Stored dataset items:
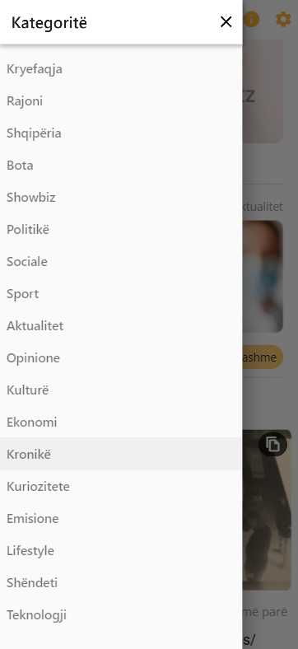298x649 pixels.
Task: Open the settings gear icon
Action: coord(283,19)
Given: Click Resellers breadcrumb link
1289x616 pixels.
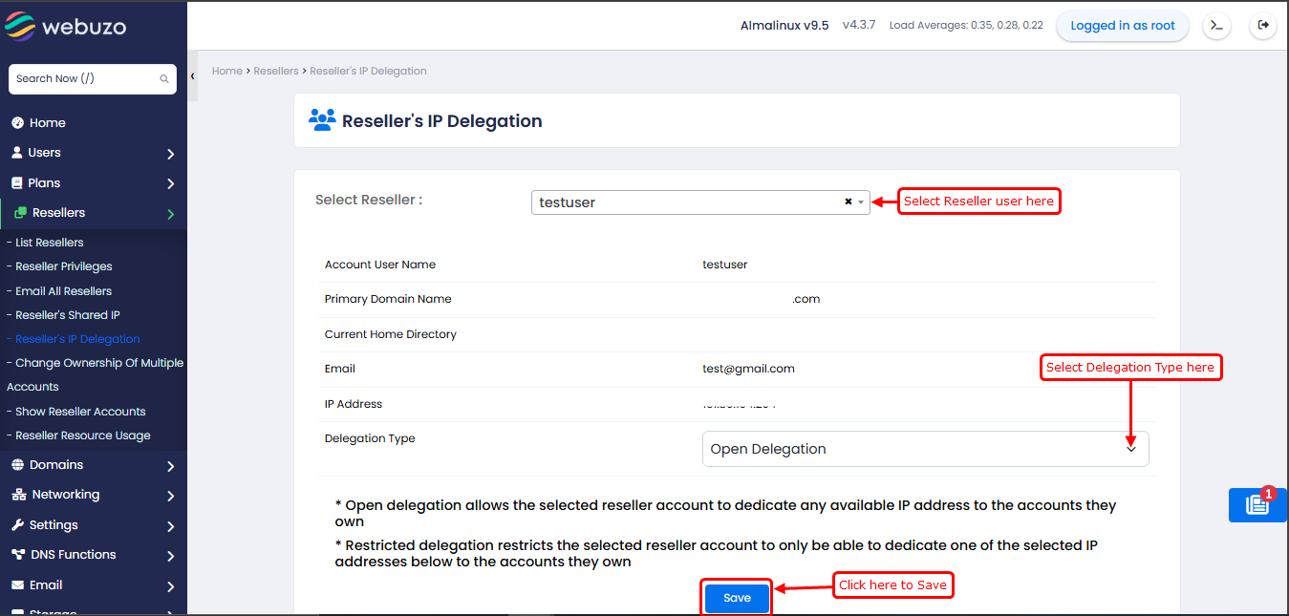Looking at the screenshot, I should tap(276, 72).
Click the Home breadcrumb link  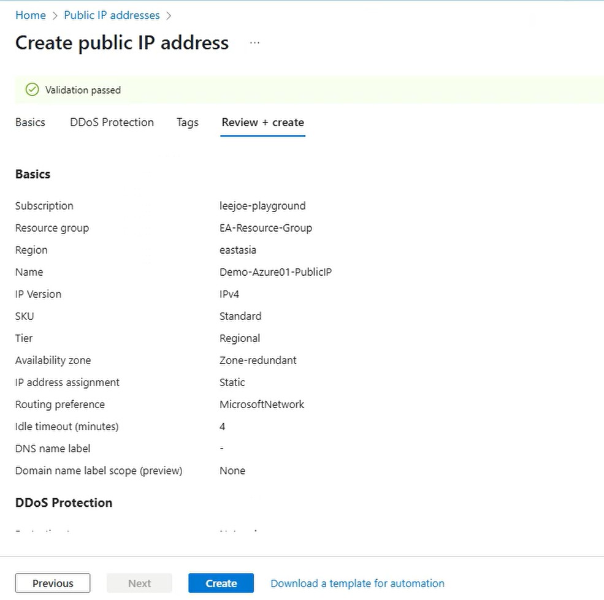(x=30, y=15)
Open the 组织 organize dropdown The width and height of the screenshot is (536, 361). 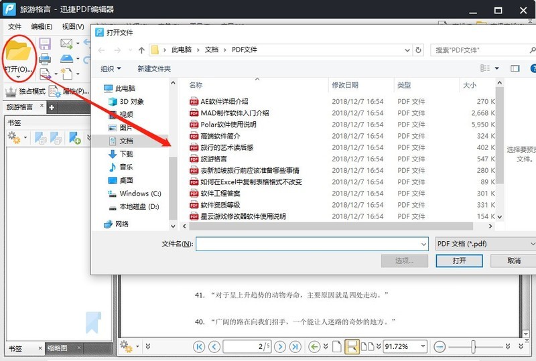[111, 68]
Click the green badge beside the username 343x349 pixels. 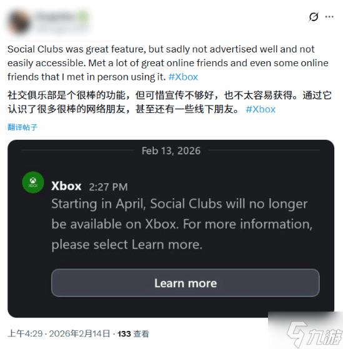click(84, 17)
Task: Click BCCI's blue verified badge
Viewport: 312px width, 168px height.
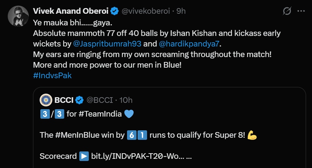Action: pos(79,100)
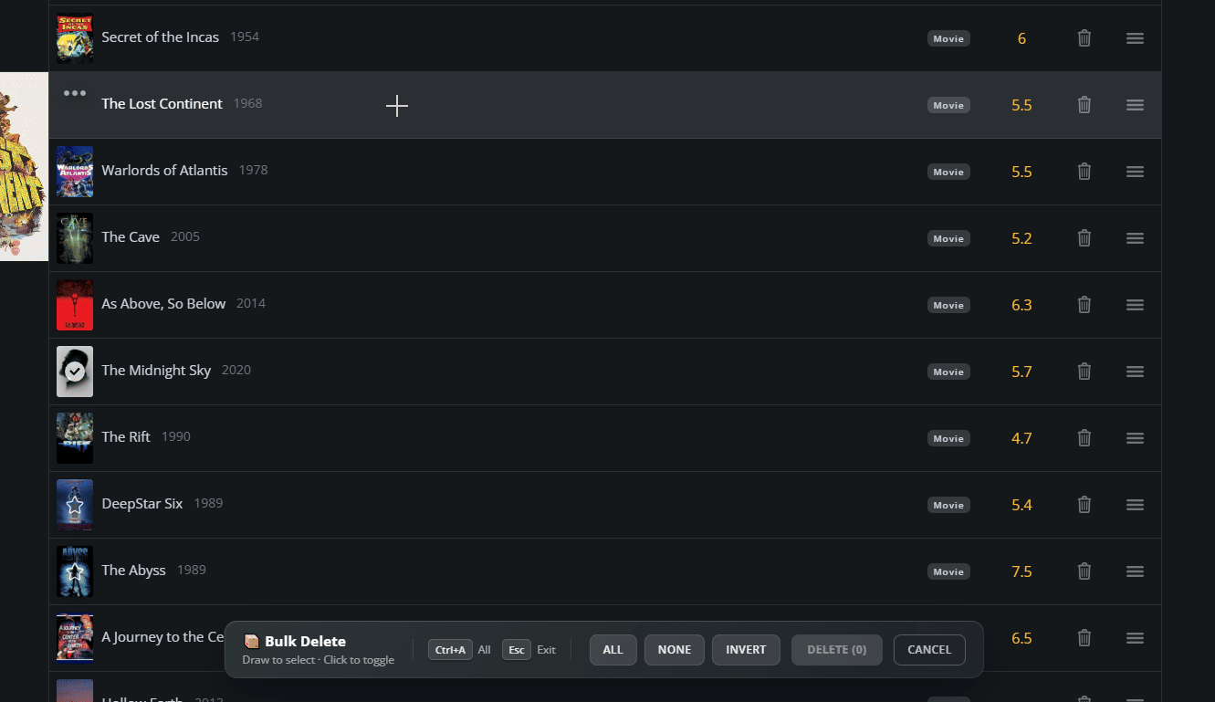The height and width of the screenshot is (702, 1215).
Task: Remove Warlords of Atlantis via trash icon
Action: [x=1084, y=172]
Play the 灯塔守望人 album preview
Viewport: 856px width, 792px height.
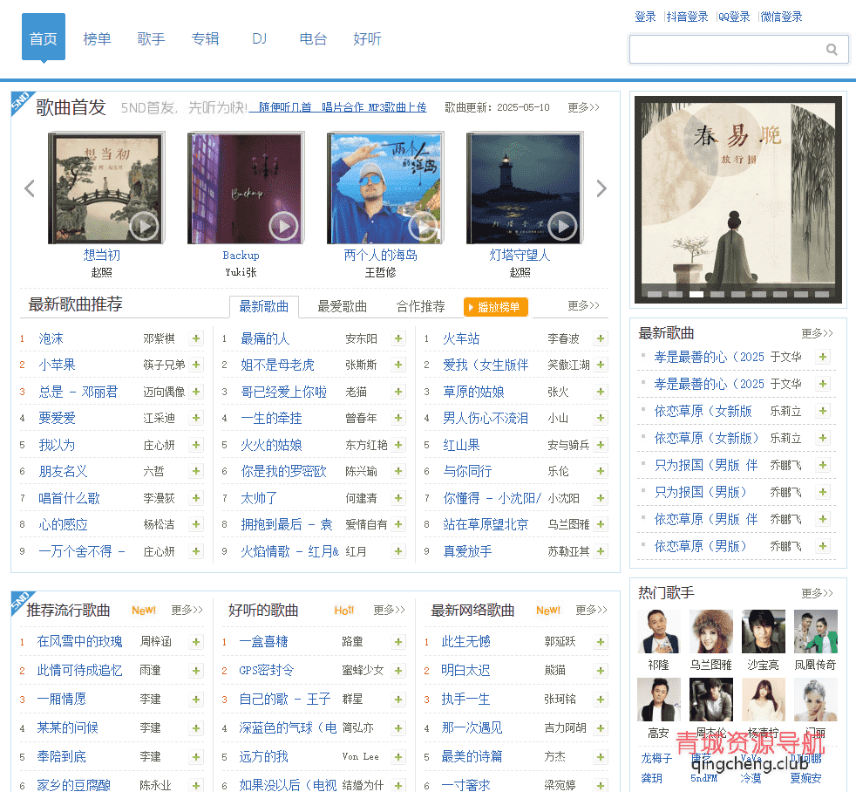[562, 226]
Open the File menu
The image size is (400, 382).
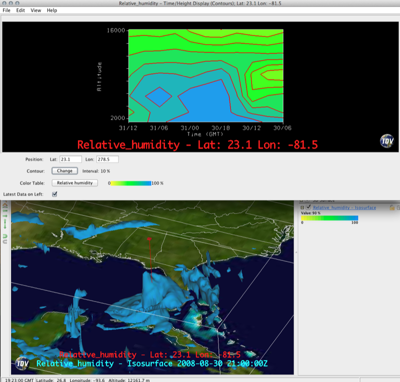[7, 11]
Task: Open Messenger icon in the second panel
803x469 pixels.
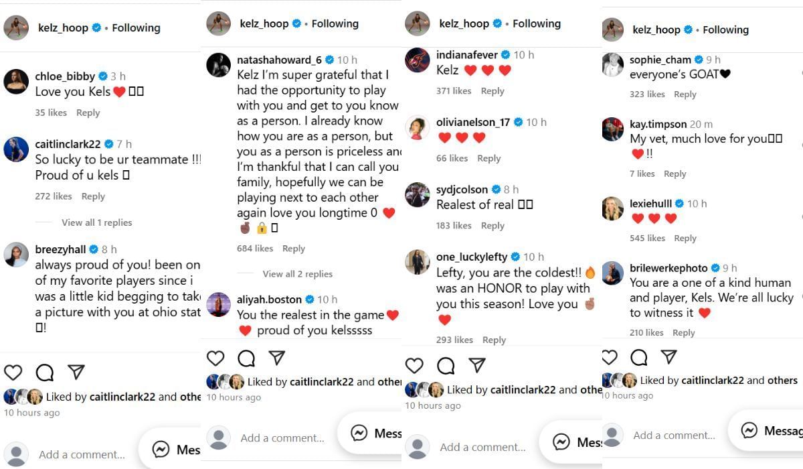Action: (359, 433)
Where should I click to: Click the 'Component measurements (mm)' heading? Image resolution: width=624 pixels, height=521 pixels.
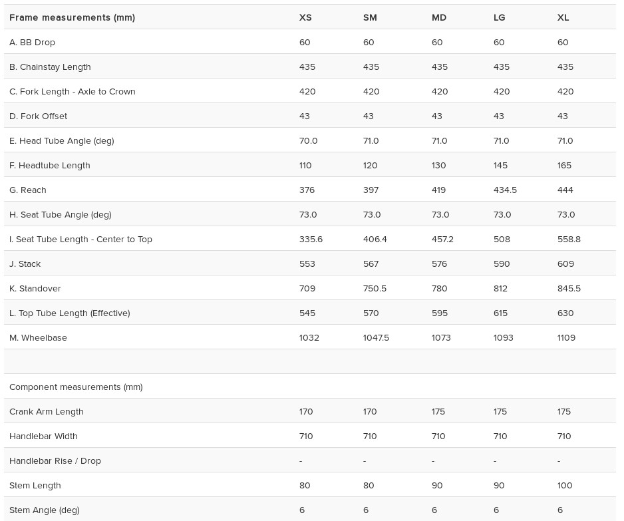[x=76, y=387]
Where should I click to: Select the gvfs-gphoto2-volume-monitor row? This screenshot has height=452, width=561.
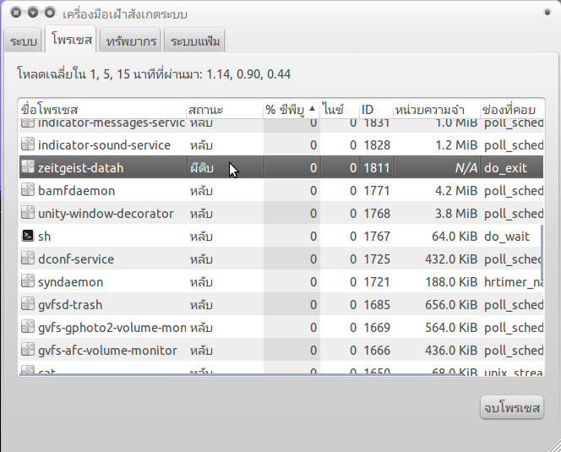point(253,328)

:: EXERCISE DIRECTIONS ::
The lines from the one containing "Viewport: 312px width, 168px height." through the last line of the records are what you should copy, word for word and nothing else, with pictures left out.

:: WRITTEN ANSWER ::
Viewport: 312px width, 168px height.
Action: pos(79,100)
The height and width of the screenshot is (702, 1215).
Task: Remove Warlords of Atlantis via trash icon
Action: [x=1084, y=172]
Play the 灯塔守望人 album preview
Viewport: 856px width, 792px height.
[562, 226]
Open the File menu
The image size is (400, 382).
[7, 11]
Task: Open Messenger icon in the second panel
803x469 pixels.
Action: (359, 433)
Where should I click to: Click the 'Component measurements (mm)' heading? Image resolution: width=624 pixels, height=521 pixels.
[x=76, y=387]
Where should I click to: Select the gvfs-gphoto2-volume-monitor row? This screenshot has height=452, width=561.
point(253,328)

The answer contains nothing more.